Segment Start: EXCERPTED TEXT
VI. POLICY IMPLICATIONS
Our results suggest that whether the EU’s firmer approach to data regulation as compared to the U.S. enhances welfare, depends on the magnitude of the public benefit of data and the type of heterogeneity in the market. More generally, our paper provides specific conclusions on how to regulate dominant data-driven platforms. When data have significant public benefits and the market is characterized by heterogeneous users, such that users that are relatively sensitive to privacy prefer to stay out, the regulator should not intervene in the platform’s data policy. In this case, regulation will result in fewer users giving data for public benefit and may eventually reduce consumer surplus as well as social welfare. When the market is characterized by mostly homogeneous users and is almost fully covered, regulation that requires the dominant platform to give users control over data can enhance social welfare.[7]
We focus on platforms that do not have high fixed entry costs into a new market. Naturally, a new platform that needs to cover its fixed entry costs requires sufficient initial profits. Hence, regulating the data policy of such new platforms may deter entry. Another argument against regulating a new platform is that as we show below, an entrant platform may independently choose to give users control over data in order to gain a foothold in the market, if the incumbent does not do so.
Lastly, we want to emphasize that the question of who should control our data is also – perhaps foremost – an ethical question of social morality. Is it ethical to allow a platform to collect our personal data items? The moral aspects of this question are important but are beyond the scope of our theoretical model. The goal of our research is to contribute to the debate on data regulation by highlighting some economic forces, specifically, with regards to the public benefit of data. Our results and potential policy implications cannot be placed in isolation from a discussion on the moral aspects of privacy and data protection.
[1] Kellogg School of Management, Northwestern University (s-markovich@kellogg.northwestern.edu) and Coller School of Management, Tel Aviv University (yehezkel@tauex.tau.ac.il), respectively.
[2] See Economides, Nicholas, & Ioannis Lianos. “Restrictions on Privacy and Exploitation in the Digital Economy: A Market Failure Perspective.” Journal of Competition Law and Economics (forthcoming).
Segment End: EXCERPTED TEXT
> STUDY QUESTIONS
1. From the data regulation excerpt, extract the passage starting at "Lastly, we want" and ending at "University (yehezkel@tauex.tau.ac.il), respectively.".
2. Recast the paragraph of the data regulation excerpt that begins "We focus on platforms that do not have high fixed entry costs" as a short bulleted list that keeps its main points.
3. For each statement below, say yes or no according to the data regulation excerpt, and quote the words that decide it: (a) When data have significant public benefits and users are heterogeneous, the regulator should stay out of the platform's data policy. (b) The authors' theoretical model addresses the moral aspects of who should control personal data. (c) In a market of mostly homogeneous users that is almost fully covered, requiring the dominant platform to give users control over data can raise social welfare.
Segment Start: SUPPLIED ENTRIES
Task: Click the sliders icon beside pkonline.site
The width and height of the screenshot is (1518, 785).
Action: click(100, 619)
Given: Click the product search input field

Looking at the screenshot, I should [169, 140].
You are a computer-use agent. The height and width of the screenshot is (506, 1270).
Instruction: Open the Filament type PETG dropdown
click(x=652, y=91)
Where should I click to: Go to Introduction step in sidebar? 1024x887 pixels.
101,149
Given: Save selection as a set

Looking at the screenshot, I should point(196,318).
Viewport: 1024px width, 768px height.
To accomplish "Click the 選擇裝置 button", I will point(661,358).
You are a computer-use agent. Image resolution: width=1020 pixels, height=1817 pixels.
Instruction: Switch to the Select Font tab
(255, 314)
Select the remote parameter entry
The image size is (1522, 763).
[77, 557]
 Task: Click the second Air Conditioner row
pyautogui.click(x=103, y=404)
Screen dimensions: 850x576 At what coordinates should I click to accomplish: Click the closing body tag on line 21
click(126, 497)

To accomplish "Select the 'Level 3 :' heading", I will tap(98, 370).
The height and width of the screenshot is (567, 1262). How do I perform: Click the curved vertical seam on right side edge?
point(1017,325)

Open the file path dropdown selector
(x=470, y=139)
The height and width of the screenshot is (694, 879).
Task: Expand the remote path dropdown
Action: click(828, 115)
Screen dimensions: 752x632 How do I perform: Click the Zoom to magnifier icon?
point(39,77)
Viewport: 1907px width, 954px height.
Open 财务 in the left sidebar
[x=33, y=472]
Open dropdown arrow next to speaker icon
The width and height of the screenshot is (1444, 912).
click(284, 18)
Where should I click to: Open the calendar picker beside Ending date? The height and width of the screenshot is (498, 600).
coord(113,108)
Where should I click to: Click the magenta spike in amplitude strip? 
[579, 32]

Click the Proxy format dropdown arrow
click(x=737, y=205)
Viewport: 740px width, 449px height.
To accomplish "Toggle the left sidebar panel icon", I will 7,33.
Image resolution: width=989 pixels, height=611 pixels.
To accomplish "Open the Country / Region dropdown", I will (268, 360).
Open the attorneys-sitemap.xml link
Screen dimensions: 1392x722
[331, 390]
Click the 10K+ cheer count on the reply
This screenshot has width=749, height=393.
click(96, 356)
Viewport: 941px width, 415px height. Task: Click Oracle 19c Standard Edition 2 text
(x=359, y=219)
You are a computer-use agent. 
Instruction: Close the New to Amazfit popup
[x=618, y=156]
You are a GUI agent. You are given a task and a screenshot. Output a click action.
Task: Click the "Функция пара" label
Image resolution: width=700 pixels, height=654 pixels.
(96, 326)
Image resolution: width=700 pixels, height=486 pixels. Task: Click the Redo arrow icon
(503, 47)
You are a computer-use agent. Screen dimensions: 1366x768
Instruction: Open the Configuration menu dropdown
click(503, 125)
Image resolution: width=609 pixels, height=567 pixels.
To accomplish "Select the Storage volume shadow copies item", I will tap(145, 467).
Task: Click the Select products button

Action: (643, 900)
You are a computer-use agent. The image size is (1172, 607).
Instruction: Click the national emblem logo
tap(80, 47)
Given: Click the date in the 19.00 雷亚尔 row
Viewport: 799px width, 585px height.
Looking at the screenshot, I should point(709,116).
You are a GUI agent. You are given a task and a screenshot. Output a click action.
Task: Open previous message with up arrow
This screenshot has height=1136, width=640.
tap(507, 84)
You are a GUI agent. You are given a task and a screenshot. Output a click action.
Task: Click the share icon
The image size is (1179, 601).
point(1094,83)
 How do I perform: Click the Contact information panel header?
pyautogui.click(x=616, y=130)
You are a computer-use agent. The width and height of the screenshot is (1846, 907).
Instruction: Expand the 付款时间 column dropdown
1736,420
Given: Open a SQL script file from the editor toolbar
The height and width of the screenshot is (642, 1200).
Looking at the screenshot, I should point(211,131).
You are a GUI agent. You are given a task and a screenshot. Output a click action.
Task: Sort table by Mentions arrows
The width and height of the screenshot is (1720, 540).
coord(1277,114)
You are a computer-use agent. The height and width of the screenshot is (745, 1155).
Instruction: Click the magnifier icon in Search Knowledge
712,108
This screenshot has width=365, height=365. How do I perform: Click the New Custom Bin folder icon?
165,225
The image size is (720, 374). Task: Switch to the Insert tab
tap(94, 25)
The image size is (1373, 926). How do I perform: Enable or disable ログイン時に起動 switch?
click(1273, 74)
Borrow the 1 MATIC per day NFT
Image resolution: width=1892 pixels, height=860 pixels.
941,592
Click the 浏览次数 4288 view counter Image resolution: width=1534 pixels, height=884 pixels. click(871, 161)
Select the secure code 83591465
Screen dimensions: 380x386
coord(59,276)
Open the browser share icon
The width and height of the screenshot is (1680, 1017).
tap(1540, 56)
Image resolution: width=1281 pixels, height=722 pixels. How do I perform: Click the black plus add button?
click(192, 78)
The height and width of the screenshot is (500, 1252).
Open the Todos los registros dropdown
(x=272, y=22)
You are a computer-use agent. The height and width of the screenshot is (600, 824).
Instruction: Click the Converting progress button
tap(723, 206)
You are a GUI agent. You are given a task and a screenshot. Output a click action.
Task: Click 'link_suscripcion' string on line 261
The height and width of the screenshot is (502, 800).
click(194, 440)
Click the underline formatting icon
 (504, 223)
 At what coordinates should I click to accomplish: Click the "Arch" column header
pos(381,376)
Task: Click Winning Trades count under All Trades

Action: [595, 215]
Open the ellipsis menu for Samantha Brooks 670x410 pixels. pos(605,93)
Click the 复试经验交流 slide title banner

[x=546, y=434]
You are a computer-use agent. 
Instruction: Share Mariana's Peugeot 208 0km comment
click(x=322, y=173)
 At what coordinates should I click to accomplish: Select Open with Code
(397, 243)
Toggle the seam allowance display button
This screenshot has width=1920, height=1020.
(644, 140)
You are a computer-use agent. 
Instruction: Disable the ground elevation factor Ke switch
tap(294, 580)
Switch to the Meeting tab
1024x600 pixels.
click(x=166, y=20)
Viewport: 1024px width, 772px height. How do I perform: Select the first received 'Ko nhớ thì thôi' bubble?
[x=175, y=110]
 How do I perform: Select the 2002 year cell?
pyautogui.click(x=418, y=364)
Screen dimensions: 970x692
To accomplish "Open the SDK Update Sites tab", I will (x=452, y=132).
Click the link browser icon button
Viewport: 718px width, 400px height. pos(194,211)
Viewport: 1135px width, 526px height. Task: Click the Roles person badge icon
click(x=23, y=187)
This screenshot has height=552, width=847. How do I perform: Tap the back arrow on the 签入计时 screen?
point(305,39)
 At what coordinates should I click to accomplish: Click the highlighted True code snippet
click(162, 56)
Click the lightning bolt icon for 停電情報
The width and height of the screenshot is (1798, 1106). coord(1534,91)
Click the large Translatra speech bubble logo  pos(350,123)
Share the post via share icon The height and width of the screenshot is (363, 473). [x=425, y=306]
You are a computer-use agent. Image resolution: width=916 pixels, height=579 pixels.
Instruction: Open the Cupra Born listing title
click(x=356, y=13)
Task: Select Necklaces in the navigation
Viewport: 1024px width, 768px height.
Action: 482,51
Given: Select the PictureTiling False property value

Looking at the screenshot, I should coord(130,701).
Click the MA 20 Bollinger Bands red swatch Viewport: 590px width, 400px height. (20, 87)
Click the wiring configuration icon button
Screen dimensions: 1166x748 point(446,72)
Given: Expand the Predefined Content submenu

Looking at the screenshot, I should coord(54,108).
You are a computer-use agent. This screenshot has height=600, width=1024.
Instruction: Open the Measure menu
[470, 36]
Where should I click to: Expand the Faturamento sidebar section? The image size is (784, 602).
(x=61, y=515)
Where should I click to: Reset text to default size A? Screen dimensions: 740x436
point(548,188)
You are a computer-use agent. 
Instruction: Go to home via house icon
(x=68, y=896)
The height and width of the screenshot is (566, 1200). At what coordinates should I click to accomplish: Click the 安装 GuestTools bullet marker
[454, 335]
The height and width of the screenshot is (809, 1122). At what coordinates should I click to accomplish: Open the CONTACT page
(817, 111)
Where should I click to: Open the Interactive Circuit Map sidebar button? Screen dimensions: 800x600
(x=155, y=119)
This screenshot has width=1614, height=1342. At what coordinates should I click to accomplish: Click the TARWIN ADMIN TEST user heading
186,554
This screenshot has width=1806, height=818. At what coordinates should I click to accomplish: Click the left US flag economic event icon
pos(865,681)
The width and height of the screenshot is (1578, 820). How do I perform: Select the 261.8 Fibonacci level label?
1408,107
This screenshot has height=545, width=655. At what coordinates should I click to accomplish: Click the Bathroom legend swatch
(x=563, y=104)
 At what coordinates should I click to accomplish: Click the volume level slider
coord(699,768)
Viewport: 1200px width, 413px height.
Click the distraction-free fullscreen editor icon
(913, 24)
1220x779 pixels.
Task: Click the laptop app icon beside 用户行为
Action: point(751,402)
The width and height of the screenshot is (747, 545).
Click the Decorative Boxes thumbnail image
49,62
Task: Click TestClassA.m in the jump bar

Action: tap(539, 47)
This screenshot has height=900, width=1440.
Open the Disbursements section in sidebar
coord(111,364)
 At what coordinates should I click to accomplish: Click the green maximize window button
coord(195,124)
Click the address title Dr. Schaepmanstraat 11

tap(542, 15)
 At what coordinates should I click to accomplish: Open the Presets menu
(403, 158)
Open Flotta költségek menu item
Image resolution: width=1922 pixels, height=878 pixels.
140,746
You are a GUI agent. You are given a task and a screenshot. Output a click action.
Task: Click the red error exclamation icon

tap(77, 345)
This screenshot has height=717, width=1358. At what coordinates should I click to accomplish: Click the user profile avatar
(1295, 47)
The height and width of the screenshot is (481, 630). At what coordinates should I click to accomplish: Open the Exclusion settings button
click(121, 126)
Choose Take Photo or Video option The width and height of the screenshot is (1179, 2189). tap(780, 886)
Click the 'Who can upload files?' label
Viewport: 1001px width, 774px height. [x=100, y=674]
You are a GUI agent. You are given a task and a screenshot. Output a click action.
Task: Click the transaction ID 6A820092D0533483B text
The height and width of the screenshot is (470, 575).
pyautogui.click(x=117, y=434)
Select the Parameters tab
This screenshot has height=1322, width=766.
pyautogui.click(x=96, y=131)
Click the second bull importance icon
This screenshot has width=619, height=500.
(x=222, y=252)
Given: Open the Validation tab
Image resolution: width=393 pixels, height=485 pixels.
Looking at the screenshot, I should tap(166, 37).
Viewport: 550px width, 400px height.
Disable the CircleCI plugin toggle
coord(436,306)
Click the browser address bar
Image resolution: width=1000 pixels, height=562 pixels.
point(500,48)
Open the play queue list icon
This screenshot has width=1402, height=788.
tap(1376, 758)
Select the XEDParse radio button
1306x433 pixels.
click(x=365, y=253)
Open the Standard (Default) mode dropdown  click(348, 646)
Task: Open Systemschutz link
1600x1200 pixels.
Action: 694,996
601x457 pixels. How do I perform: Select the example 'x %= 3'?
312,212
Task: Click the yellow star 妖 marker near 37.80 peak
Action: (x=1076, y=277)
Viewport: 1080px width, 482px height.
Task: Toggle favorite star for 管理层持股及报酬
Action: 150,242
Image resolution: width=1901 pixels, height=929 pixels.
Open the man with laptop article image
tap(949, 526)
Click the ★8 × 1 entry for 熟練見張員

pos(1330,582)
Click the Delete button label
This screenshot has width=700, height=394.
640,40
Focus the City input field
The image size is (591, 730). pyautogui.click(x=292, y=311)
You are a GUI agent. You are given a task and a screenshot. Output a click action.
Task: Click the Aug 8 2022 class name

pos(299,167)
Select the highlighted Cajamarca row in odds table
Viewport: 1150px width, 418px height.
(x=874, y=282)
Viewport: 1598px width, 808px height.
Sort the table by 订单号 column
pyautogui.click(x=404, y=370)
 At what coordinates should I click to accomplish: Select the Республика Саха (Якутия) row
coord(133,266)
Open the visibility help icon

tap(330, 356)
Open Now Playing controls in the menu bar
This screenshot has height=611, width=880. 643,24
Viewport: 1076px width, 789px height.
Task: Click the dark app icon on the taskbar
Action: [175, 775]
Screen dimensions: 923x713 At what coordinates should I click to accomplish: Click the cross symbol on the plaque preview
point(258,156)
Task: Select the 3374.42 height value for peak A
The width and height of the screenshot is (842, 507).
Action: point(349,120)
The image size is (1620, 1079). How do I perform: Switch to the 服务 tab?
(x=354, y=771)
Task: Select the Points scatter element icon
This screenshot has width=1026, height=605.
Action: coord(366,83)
Segment End: SUPPLIED ENTRIES
> ACTIVITY ANSWERS
1.
Lastly, we want to emphasize that the question of who should control our data is also – perhaps foremost – an ethical question of social morality. Is it ethical to allow a platform to collect our personal data items? The moral aspects of this question are important but are beyond the scope of our theoretical model. The goal of our research is to contribute to the debate on data regulation by highlighting some economic forces, specifically, with regards to the public benefit of data. Our results and potential policy implications cannot be placed in isolation from a discussion on the moral aspects of privacy and data protection.
[1] Kellogg School of Management, Northwestern University (s-markovich@kellogg.northwestern.edu) and Coller School of Management, Tel Aviv University (yehezkel@tauex.tau.ac.il), respectively.

2.
- The analysis covers platforms that do not have high fixed entry costs into a new market.
- A new platform that must cover fixed entry costs needs sufficient initial profits, so regulating its data policy may deter entry.
- An entrant platform may independently choose to give users control over data to gain a foothold in the market if the incumbent does not do so.

3.
(a) Yes: "the regulator should not intervene in the platform’s data policy"
(b) No: "The moral aspects of this question are important but are beyond the scope of our theoretical model."
(c) Yes: "regulation that requires the dominant platform to give users control over data can enhance social welfare"